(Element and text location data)
___

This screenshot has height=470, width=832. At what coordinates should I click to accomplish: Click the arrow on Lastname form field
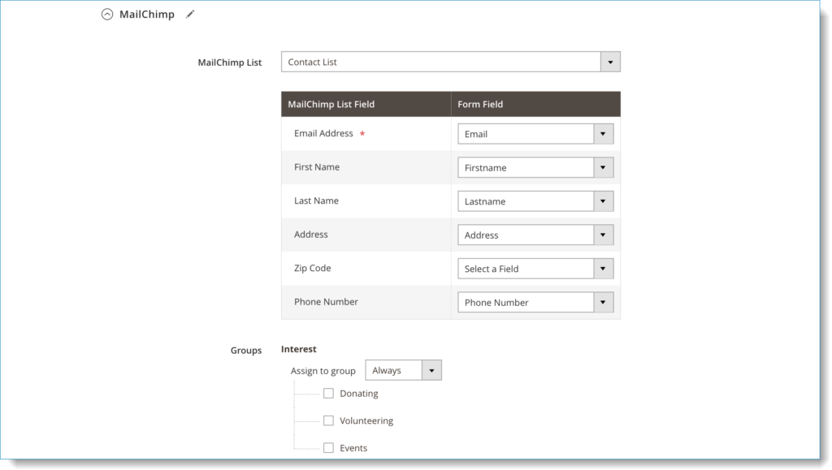[x=604, y=201]
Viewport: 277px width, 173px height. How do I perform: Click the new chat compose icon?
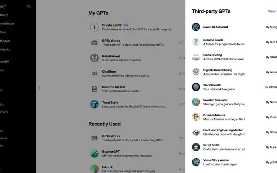pos(28,6)

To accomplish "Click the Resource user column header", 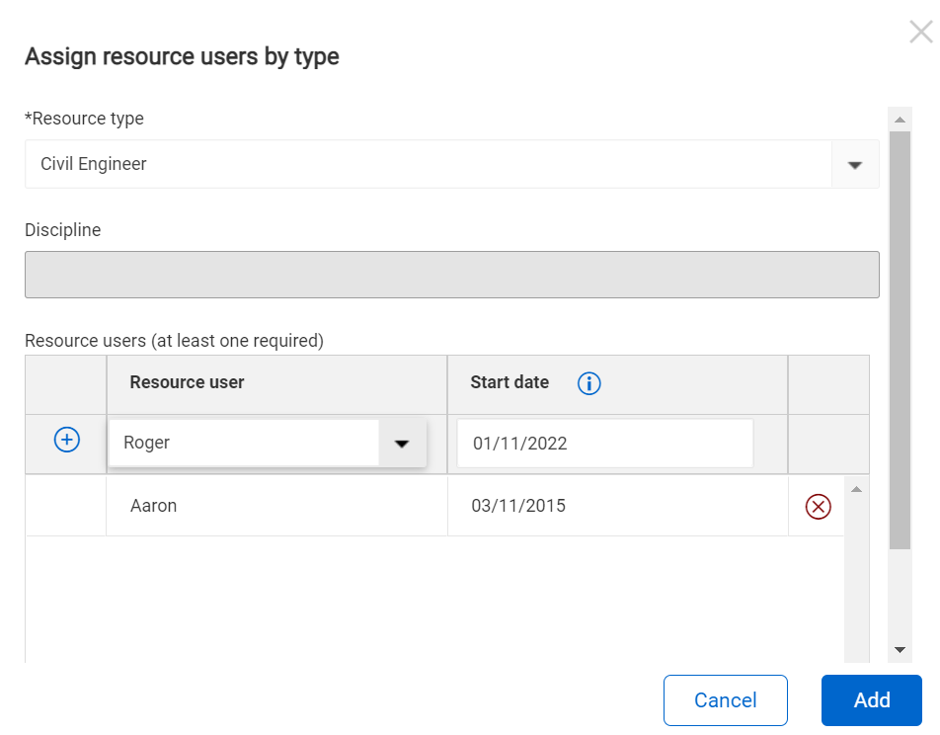I will pyautogui.click(x=188, y=383).
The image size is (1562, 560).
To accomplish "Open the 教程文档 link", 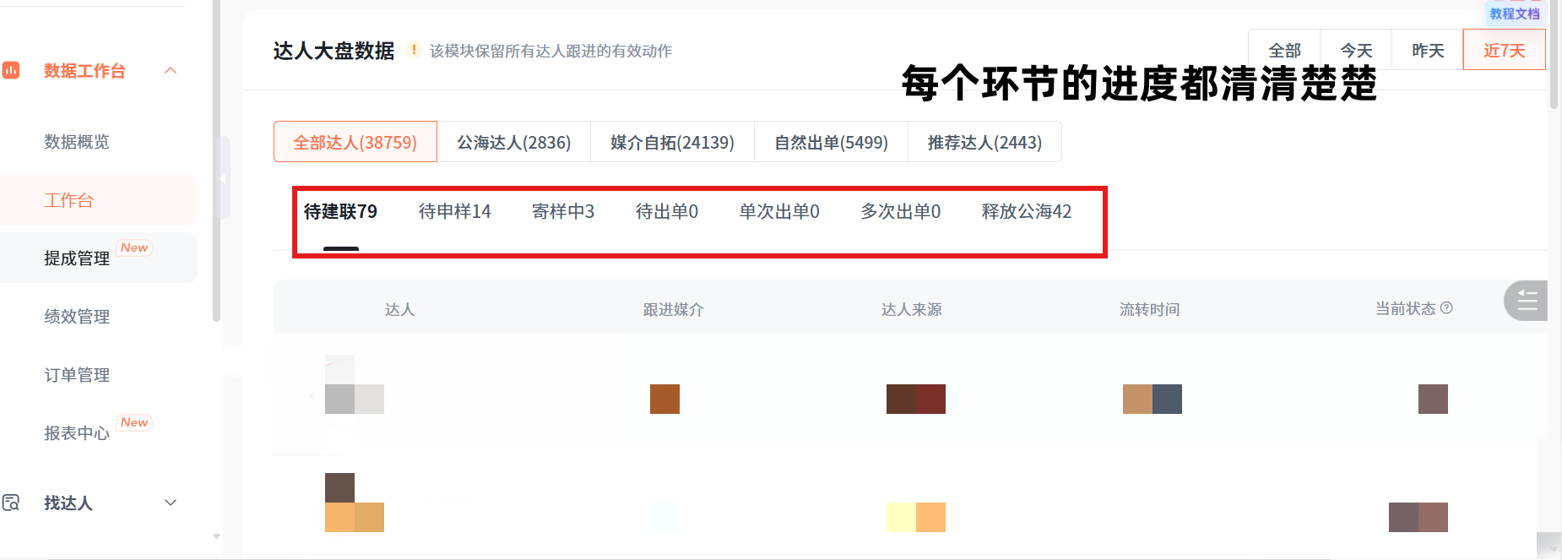I will coord(1514,14).
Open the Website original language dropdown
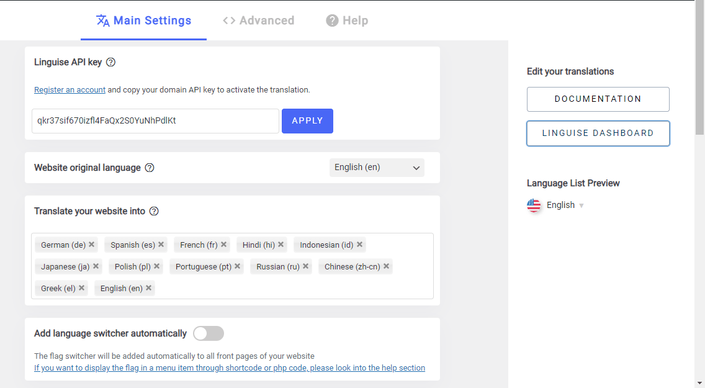This screenshot has width=705, height=388. [376, 167]
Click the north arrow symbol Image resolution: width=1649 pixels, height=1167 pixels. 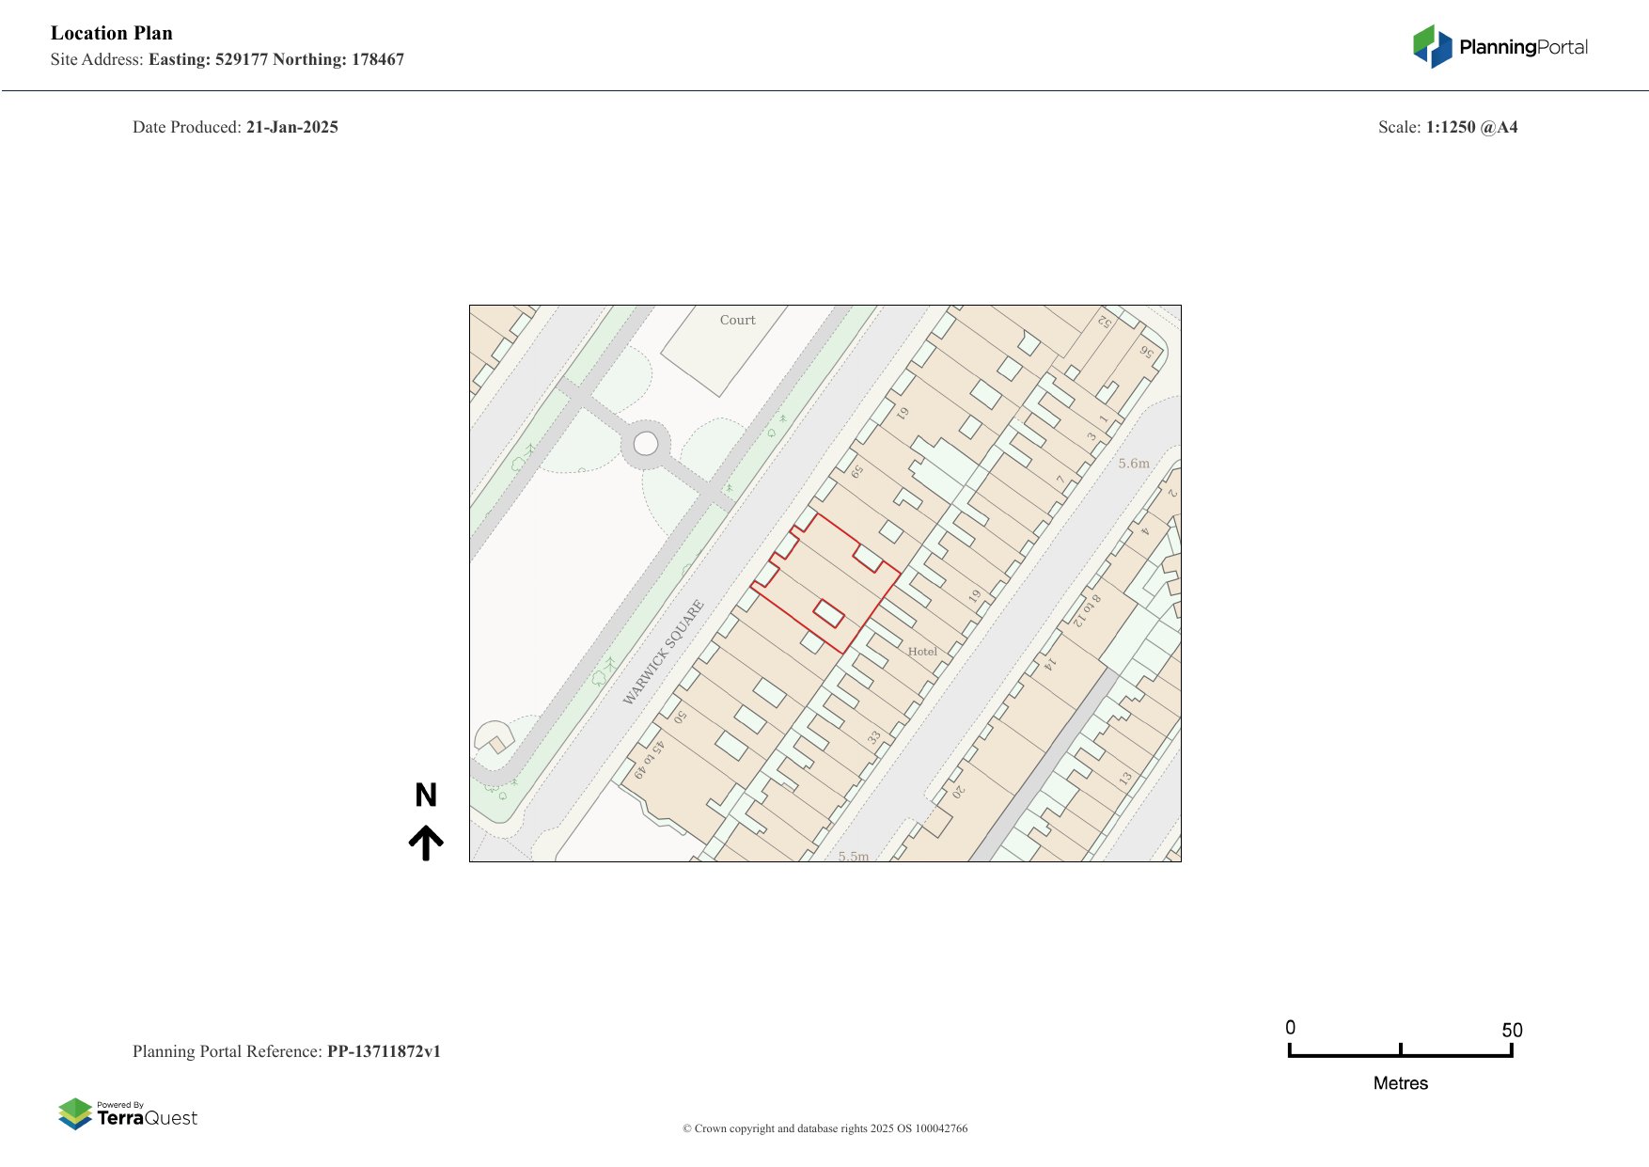pos(426,843)
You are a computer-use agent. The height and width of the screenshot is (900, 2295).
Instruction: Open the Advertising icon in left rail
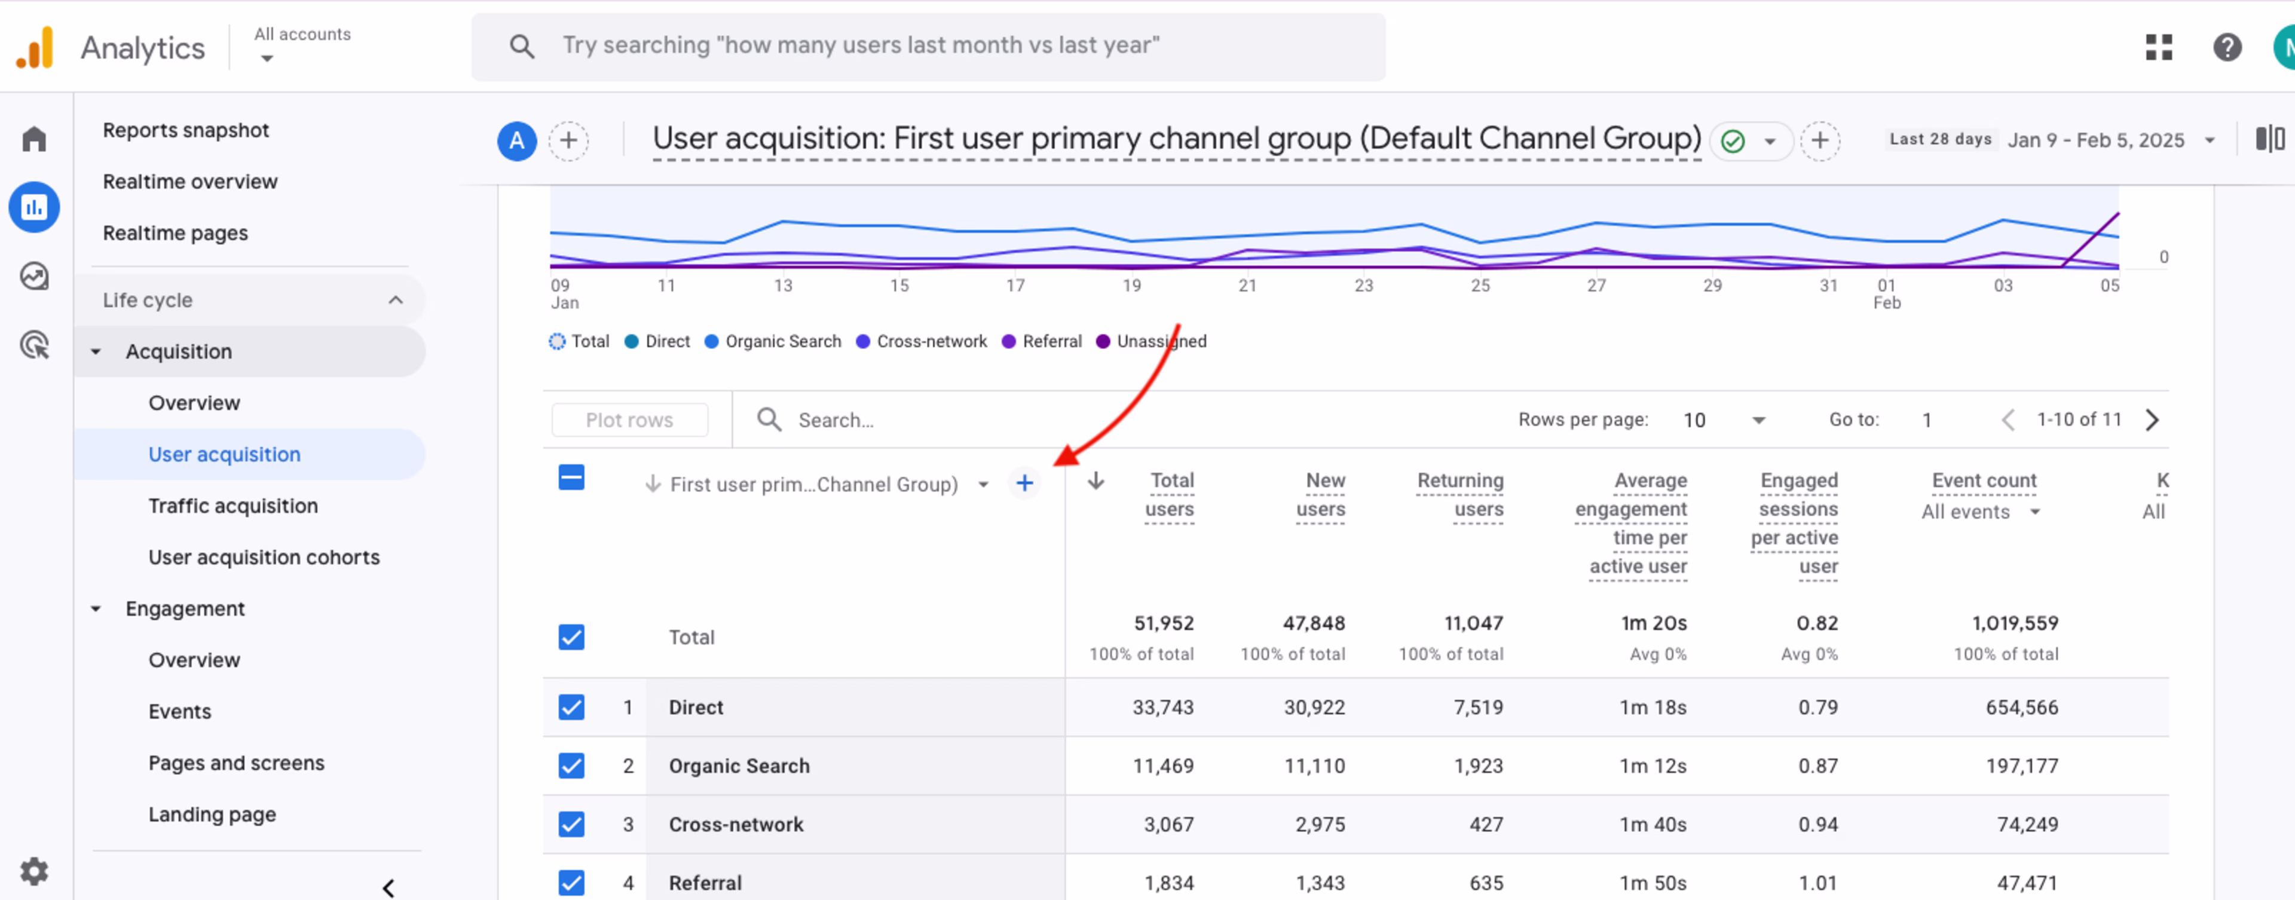[34, 345]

___

## WHAT THE TASK ASKS
Render the lines beginning with the one containing "You are a computer-use" and continuing through the final line above as a Markdown table with the columns Row and Line Text, omitting any blank lines. Leave the pictures out of the answer.

## REPLY
| Row | Line Text |
|---|---|
| 1 | You are a computer-use agent. The height and width of the screenshot is (900, 2295). |
| 2 | Instruction: Open the Advertising icon in left rail |
| 3 | [34, 345] |